[[ INFORMATION PROVIDED, beginning ]]
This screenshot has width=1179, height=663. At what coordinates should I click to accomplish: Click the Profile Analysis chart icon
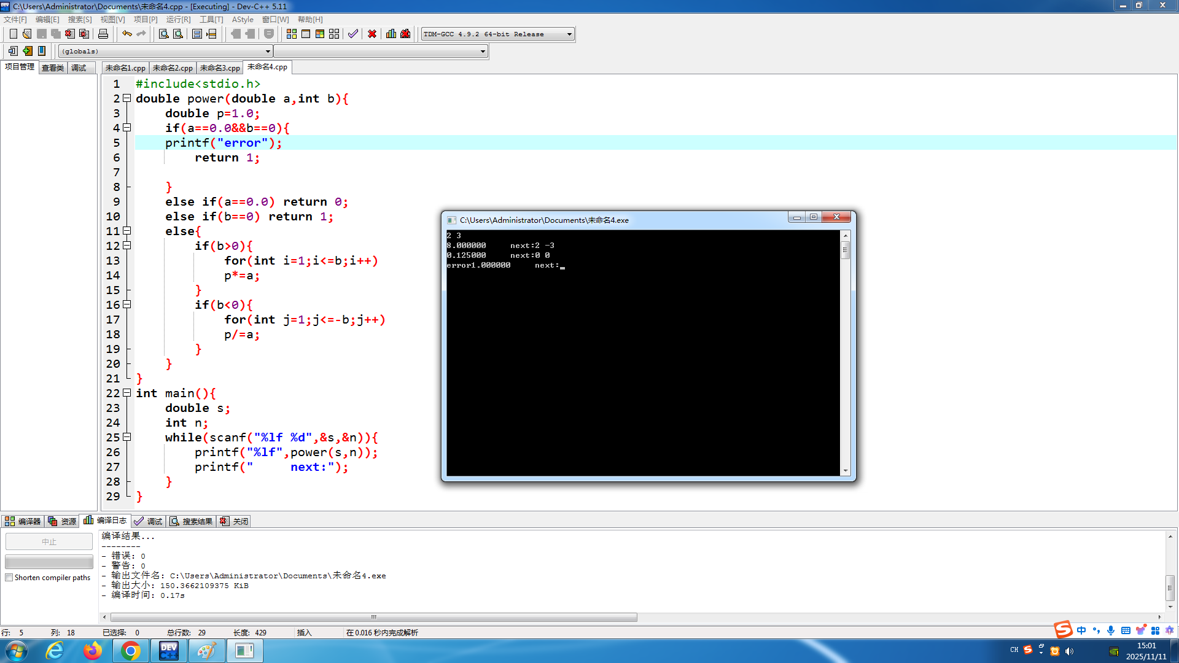pos(391,34)
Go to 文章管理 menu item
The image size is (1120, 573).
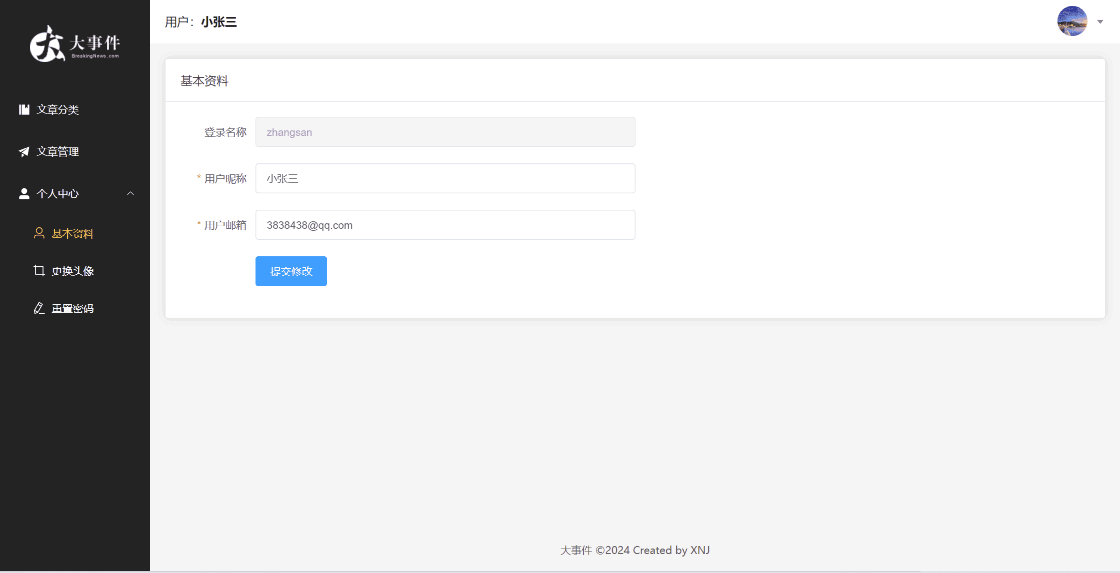(x=58, y=151)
[[ INFORMATION PROVIDED, end ]]
WHAT YOU SHOULD DO →
Although the records contain pictures, restate them word for word with those pictures left out.

FINISHED TASK →
This screenshot has width=1179, height=663. At what coordinates should I click to accomplish: Click the Profile Analysis chart icon
pos(391,34)
Go to 文章管理 menu item
The image size is (1120, 573).
(x=58, y=151)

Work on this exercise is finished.